Step 1
Pick the right kind of chatbot
There are two main types of website chatbots in 2026: rule-based bots that follow a decision tree, and AI chatbots that generate answers from your content. For most small businesses, an AI chatbot grounded in your own documents is the better choice — it handles unpredictable questions without you scripting every possible reply.
Step 2
Gather your source content
Collect everything a customer might ask about: service descriptions, pricing pages, FAQs, policies, hours, contact details, and any onboarding documents. Common formats include PDFs, Word docs, plain text, and existing website pages. The more comprehensive your sources, the more useful the chatbot.
Step 3
Choose an AI chatbot platform
Look for a platform that grounds answers strictly in your content (no hallucinations), installs with a single JavaScript snippet, and offers predictable pricing. AskTheBubble is built for this exact use case, with flat plans starting at $50/month and an optional $500 human-led setup.
Step 4
Upload your documents
Sign up and upload your source files. AskTheBubble accepts PDFs, plain text, and website URLs you want crawled. The platform automatically extracts and indexes the content into a private knowledge base for your chatbot only.
Step 5
Customize the widget
Set your brand color, upload your logo, write a welcome message, and pick a greeting. This step takes about three minutes.
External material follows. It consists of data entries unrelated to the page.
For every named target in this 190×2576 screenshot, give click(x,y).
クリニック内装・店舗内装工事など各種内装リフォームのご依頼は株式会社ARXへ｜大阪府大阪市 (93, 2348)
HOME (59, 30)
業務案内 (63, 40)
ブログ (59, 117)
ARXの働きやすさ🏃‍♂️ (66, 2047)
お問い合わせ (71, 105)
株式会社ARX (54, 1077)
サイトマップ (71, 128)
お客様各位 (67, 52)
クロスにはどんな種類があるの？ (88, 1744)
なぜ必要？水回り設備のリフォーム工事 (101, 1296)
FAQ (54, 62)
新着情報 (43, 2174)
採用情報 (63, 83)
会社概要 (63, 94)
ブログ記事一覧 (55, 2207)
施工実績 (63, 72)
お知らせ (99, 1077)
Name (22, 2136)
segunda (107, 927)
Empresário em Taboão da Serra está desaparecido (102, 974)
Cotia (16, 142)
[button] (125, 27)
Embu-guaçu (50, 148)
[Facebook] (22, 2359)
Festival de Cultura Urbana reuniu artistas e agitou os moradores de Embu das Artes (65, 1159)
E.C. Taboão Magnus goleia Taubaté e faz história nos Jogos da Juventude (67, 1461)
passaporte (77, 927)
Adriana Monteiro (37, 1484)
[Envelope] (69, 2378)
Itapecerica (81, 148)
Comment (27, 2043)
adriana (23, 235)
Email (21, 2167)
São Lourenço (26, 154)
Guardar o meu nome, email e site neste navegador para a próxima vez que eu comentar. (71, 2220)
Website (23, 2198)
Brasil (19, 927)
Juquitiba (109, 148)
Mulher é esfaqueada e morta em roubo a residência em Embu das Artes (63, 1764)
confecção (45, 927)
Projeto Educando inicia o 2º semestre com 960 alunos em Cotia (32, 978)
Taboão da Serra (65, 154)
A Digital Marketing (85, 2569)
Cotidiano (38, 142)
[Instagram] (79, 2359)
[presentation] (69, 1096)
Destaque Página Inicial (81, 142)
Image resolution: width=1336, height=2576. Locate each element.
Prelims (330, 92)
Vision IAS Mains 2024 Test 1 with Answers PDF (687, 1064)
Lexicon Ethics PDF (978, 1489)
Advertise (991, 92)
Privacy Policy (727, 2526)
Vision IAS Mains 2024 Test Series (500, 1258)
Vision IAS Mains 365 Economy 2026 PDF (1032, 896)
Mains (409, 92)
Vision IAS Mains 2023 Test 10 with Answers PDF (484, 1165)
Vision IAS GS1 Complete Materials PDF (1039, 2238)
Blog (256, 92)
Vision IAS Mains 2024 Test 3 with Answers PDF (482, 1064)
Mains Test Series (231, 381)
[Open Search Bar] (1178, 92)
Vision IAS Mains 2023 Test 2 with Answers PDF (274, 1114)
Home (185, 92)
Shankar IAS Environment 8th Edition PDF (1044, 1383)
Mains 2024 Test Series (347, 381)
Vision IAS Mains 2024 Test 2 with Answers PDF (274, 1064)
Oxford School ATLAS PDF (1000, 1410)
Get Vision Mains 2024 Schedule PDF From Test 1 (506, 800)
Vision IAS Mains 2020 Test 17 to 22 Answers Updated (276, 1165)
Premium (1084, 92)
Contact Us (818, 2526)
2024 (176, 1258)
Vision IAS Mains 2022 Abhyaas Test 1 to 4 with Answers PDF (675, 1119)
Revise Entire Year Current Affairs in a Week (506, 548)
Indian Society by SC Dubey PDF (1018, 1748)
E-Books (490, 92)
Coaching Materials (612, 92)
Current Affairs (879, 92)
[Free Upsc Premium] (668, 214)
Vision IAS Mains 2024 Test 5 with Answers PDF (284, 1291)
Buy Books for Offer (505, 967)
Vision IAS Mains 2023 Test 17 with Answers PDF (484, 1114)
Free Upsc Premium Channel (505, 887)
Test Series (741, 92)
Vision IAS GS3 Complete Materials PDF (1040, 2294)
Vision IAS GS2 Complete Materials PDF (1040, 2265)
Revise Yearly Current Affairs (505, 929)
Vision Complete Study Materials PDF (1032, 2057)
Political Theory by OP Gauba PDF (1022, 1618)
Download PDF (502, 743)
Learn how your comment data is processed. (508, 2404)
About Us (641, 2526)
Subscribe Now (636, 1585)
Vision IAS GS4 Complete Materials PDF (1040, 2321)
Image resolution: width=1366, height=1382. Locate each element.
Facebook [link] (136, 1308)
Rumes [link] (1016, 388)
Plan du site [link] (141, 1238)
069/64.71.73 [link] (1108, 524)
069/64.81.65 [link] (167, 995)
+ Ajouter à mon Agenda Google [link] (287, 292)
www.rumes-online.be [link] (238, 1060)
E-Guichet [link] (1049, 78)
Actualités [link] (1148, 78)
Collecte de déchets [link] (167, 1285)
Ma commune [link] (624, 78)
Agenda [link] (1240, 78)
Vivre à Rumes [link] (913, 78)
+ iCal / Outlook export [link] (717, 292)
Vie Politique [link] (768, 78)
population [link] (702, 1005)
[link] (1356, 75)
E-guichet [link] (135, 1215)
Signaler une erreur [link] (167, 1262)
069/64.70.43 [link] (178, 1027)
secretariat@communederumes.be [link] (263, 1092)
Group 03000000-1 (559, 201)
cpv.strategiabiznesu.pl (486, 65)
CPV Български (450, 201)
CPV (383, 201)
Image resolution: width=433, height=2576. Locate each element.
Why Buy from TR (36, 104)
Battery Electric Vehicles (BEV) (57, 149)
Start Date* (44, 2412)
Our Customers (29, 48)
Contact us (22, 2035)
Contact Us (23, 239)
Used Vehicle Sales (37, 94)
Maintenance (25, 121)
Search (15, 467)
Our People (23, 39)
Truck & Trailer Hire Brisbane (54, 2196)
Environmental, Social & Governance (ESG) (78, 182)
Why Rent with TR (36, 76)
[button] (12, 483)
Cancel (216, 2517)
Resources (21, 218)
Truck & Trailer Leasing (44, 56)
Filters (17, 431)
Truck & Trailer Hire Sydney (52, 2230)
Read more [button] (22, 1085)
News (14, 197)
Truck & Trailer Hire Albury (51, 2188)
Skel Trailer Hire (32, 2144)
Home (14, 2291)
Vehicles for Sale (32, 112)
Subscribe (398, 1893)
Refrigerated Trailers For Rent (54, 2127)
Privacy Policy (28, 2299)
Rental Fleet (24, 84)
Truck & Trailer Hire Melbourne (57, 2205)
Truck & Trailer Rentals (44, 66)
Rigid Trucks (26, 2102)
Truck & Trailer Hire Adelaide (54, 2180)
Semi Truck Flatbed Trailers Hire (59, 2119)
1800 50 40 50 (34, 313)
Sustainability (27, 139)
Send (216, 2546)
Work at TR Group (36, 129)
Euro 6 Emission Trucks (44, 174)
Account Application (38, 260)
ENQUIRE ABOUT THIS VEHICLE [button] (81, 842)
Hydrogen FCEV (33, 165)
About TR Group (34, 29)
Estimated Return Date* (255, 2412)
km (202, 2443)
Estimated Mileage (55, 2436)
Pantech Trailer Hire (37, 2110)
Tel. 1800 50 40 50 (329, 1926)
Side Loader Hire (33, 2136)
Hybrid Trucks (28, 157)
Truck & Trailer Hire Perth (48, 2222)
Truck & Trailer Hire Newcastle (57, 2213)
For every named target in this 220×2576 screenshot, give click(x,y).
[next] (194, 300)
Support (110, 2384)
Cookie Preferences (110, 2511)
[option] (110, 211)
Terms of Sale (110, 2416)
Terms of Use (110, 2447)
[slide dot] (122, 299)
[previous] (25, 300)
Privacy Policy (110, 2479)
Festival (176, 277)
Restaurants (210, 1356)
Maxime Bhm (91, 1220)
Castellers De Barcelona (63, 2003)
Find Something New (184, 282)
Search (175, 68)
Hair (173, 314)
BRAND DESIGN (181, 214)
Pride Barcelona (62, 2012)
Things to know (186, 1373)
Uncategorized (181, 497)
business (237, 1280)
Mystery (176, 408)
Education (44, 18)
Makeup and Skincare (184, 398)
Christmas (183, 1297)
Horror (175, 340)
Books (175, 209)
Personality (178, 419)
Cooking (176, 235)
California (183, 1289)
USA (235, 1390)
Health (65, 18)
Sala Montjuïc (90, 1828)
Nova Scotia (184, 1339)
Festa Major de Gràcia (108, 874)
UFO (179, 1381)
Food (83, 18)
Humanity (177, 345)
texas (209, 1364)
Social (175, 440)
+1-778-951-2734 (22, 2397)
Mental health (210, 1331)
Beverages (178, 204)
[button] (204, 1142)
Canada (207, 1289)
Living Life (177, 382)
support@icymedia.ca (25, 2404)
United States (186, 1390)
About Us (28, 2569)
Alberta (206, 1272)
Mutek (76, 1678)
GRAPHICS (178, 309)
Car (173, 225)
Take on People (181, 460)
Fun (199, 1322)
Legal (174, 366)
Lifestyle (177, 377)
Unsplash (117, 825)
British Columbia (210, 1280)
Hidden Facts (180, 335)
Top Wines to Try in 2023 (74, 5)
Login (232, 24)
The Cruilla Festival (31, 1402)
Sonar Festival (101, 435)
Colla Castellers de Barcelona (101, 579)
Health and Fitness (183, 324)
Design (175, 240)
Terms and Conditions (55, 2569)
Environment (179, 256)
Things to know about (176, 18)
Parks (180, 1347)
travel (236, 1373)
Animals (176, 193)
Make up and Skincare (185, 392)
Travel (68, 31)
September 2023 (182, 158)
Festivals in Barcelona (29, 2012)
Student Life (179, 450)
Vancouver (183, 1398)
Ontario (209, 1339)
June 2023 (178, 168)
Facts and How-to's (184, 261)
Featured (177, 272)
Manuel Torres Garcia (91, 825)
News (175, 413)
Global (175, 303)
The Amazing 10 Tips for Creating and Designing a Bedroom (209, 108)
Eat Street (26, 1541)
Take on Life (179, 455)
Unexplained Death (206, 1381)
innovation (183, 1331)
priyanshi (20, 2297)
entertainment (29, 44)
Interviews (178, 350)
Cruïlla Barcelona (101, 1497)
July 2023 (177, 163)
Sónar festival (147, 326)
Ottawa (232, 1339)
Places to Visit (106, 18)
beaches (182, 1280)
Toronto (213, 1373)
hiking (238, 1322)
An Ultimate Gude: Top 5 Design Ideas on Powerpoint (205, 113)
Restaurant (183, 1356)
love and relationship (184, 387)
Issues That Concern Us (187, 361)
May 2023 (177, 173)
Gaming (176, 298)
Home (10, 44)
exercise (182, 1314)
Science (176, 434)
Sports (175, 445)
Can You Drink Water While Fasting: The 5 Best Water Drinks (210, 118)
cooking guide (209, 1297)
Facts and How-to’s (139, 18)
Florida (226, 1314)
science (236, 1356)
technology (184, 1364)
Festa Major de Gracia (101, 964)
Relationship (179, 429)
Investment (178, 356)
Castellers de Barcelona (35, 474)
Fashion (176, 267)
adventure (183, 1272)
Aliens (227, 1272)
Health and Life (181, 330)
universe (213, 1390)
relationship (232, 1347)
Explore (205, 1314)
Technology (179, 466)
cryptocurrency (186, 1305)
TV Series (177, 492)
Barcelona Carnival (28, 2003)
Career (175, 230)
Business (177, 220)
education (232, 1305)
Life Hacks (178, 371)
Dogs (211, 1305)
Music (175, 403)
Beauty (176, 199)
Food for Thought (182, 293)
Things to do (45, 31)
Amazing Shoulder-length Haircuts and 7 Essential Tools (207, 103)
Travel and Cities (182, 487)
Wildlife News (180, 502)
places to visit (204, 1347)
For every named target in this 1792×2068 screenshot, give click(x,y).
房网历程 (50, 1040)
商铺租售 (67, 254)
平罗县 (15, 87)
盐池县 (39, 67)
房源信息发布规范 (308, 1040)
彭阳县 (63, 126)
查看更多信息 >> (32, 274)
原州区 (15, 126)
The widget appears as a floating bubble in the bottom corner of your site, matching your brand.
Step 6
Embed the snippet on your website
Copy the one-line JavaScript snippet from your dashboard and paste it into your website's <head> or just before </body>. This works on WordPress, Shopify, Webflow, Squarespace, Wix, Webflow, custom HTML — anywhere you can add a script tag. Save the page, refresh, and the chatbot is live.
Step 7
Test with real questions
Open your website and ask the chatbot the questions your customers actually ask. If any answers are wrong or missing, add the missing source material to your knowledge base — the bot updates immediately. Aim for at least 20 test questions covering the most common scenarios before announcing the bot to customers.
Step 8
Monitor conversations weekly
For the first month, review chatbot conversations weekly. Look for questions where the bot couldn't answer, then add or expand source documents to cover them. After about four weeks, the knowledge base usually plateaus and only needs occasional updates as your business changes.